By Pao Vue
New American Media
SAN FRANCISCO (June 3, 2016) — Last March, 16-year-old Dylan Yang was found guilty of first-degree reckless homicide for stabbing Isaiah Powell, then 13, in an altercation that had happened the previous year.
This altercation emerged as the tip of a vast iceberg of frozen race relations. After exchanges over Facebook, Isaiah and six or seven boys arrived in front of Dylan’s home and began shooting at Dylan and another boy with a BB gun. Dylan, then 15, ran into the house, leaving his friend outside where he eventually engaged in a tussle with Isaiah, and according to activist Tou Ger Bennett Xiong’s letter to the court, was beaten with the butt of the BB gun and sustained a broken eardrum.
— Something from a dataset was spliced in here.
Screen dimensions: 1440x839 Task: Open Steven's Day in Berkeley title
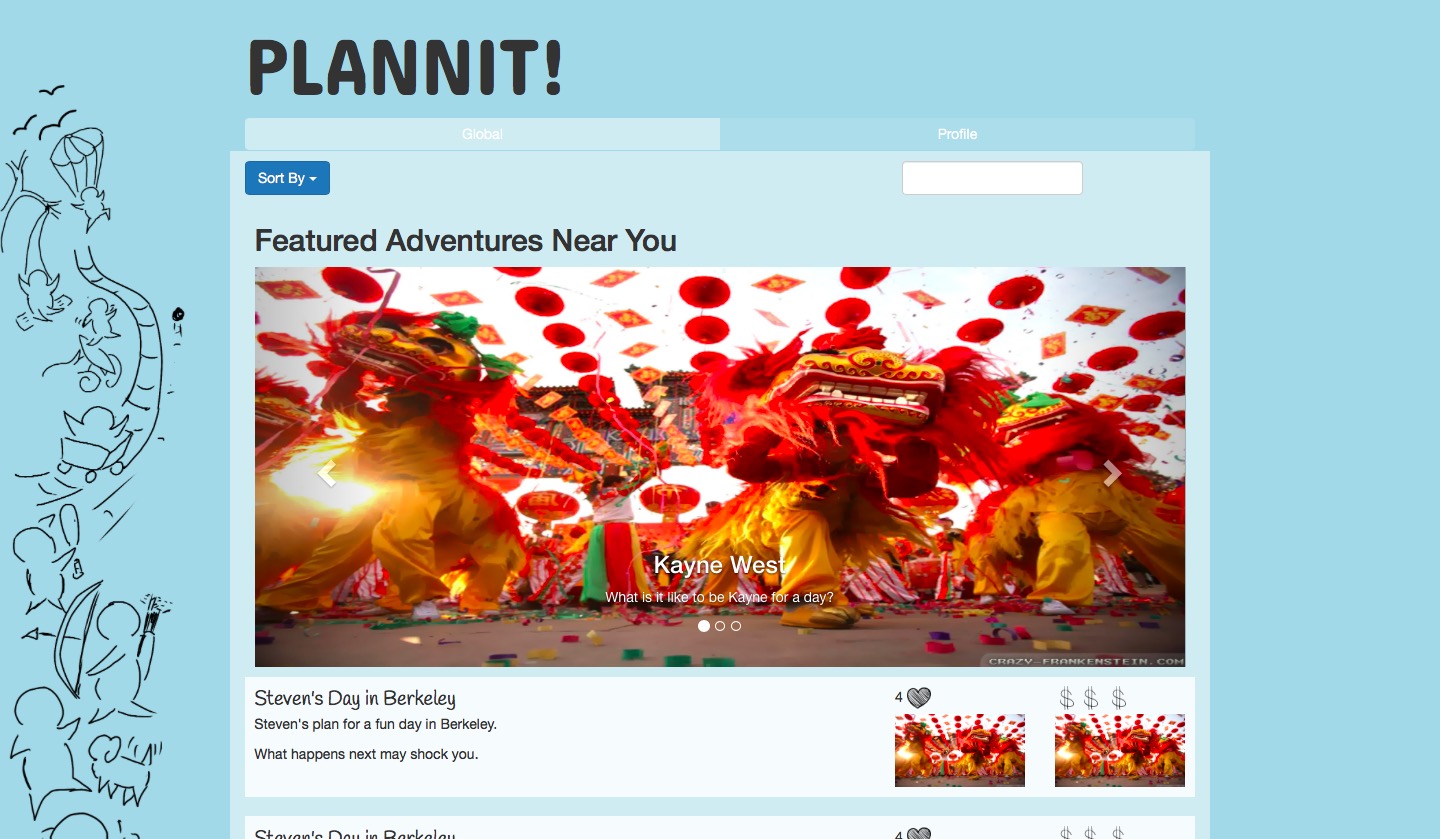pos(355,698)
Returning to the scene and seeing Isaiah on top of his friend, Dylan stabbed him twice with a knife from his kitchen. The injured Isaiah died later at the hospital.
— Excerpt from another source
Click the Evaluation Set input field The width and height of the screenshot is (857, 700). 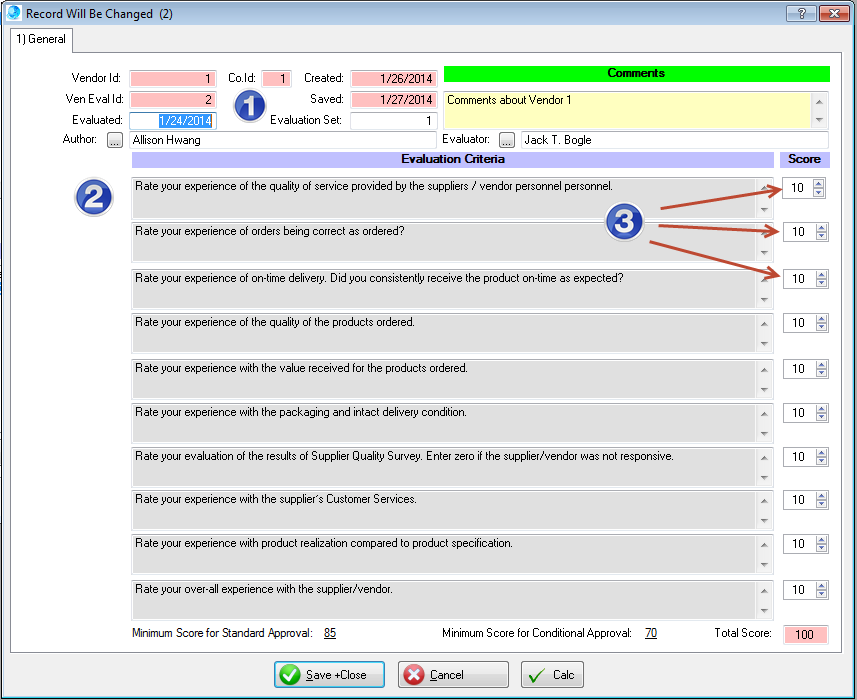pos(393,121)
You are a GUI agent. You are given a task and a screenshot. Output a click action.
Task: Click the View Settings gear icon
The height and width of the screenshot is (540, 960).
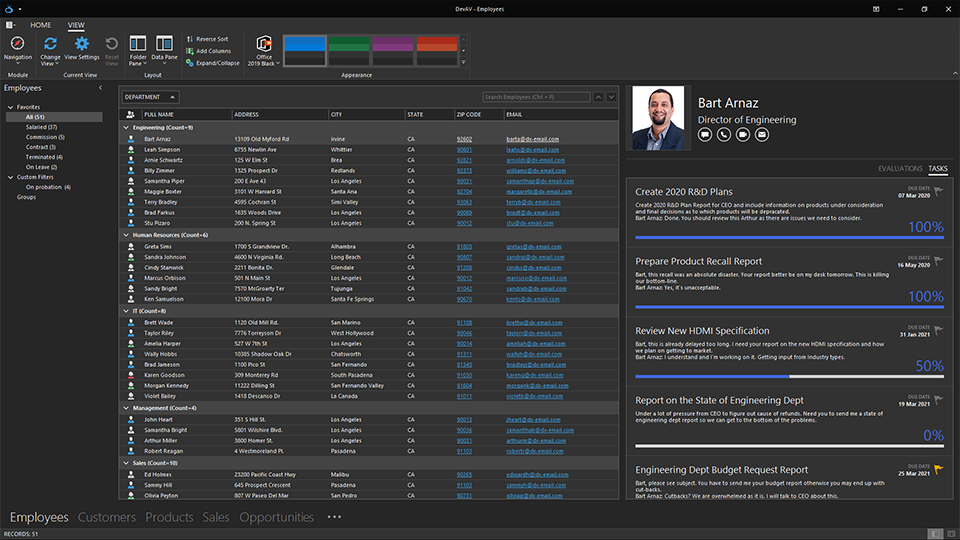click(x=82, y=45)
I am writing both as a scholar who researches Hmong American youth and as a person with ties to Hmong Americans in Wausau, including Dylan’s mother. Having followed from afar in upstate New York, devouring reports on the trial, I make no secret of my despair. None of this should have gone down.
Dylan Yang’s acts resulted in the tragic death of a boy. We grieve for Isaiah Powell, for this loss of youthful life. Meanwhile, tried as an adult with a $1 million bail, Dylan now faces up to 60 years in prison. Have we asked enough questions about how this could have happened, and about how the legal system handled this 15-year-old?